Data for review:
———

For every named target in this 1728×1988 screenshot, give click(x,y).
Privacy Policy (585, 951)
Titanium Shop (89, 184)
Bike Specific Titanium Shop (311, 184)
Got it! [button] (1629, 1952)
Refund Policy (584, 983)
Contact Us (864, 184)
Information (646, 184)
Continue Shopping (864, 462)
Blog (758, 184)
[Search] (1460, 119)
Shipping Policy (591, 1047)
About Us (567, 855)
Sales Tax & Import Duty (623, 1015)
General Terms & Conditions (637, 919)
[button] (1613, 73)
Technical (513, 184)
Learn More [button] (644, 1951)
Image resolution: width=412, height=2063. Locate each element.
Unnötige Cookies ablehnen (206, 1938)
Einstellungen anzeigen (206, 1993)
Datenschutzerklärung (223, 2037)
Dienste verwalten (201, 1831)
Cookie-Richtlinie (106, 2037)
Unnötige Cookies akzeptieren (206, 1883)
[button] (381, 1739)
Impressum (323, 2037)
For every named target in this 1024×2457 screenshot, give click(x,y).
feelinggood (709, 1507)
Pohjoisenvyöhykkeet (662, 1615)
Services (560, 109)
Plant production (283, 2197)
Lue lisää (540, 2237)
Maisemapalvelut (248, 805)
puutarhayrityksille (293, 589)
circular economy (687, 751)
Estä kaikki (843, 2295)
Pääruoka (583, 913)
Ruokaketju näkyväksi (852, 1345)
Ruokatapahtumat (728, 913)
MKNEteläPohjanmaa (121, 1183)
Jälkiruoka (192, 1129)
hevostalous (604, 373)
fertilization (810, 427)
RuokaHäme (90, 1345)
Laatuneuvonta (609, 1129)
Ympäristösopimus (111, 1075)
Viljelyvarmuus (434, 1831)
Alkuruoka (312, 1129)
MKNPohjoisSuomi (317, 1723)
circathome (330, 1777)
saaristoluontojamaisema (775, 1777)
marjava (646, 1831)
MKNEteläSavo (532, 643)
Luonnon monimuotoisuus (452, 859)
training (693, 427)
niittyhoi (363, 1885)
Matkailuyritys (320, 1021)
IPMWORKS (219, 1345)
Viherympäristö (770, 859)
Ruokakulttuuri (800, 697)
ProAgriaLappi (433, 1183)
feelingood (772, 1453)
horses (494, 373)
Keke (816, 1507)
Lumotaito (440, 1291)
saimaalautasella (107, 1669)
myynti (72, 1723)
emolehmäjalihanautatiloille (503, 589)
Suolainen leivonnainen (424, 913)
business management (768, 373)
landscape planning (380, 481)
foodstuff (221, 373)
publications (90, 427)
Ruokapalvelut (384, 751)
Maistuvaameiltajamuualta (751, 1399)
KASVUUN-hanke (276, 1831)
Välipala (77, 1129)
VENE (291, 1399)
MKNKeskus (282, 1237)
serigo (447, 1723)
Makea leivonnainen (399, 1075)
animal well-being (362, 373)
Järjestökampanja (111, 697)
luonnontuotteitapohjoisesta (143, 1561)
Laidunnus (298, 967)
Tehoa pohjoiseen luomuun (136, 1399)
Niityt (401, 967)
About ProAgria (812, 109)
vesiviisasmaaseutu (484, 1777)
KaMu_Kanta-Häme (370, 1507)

———

All lines above with the word "every" need to be reported.

For every named target in this 1728×1988 screenshot, give click(x,y).
For every named target in this 1024×2457 screenshot, give click(x,y).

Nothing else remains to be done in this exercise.